And remember, the town of Oneonta has a swimming pool within 100 feet of the city line. Spend a summer morning near the town pool and watch from which direction the children arrive. A high percentage are “city” children.
Philanthropic families saw a need for swimming pools for Oneonta. The Briggs Family donated the Wilber Pool. The Wright family donated a swimming pool at the Oneonta High School that the Board of Education could not sustain.
At a recent economic summit, one discussion focused on the characteristics that businesses examine before locating in community. A good school system and youth programs are necessary.
Solutions to budget problems are difficult. For consideration:
• If children must pay for programs, consider doing it by those enrolled in the local school system or by zip code.
• Raise funds by: Ask for people to fill a “swimming pool bowl,” (small fish bowls or plastic pools for collections), like the Firemen’s Fill the Boot collection.
• Ask local businesses to sell paper fish ($1 each) to put in their windows like the MS fund collection.
• Ask for sponsors.
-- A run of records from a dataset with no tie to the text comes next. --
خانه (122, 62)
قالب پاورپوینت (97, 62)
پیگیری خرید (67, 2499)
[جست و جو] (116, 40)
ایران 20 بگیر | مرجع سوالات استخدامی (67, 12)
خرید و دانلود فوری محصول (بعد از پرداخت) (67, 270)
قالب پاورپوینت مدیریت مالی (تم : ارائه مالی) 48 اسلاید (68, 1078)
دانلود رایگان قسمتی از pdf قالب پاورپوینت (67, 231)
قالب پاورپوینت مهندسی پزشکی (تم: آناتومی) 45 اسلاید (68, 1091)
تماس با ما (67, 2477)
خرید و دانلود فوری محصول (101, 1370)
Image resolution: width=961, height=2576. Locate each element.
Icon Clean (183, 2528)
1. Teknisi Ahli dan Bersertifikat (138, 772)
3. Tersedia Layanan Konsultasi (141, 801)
Many businesses would donate.
• Ask the college swim teams to hold fund raisers.
• Charge admission for a water show at the end of the season.
• Ask businesses that use the new city brand “Life Enjoyed” for a small fee to recover the more than $20,000 that was spent for its development, and to insure that life is enjoyed by our youth.
Or, let’s just support what we value: our children. Don’t change the first sentence in the Parks and Recreation statement: The City of Oneonta is proud to offer a wide variety of FREE youth programs for children of all ages.
KARYL SAGE is an Oneonta resident and a retired elementary teacher.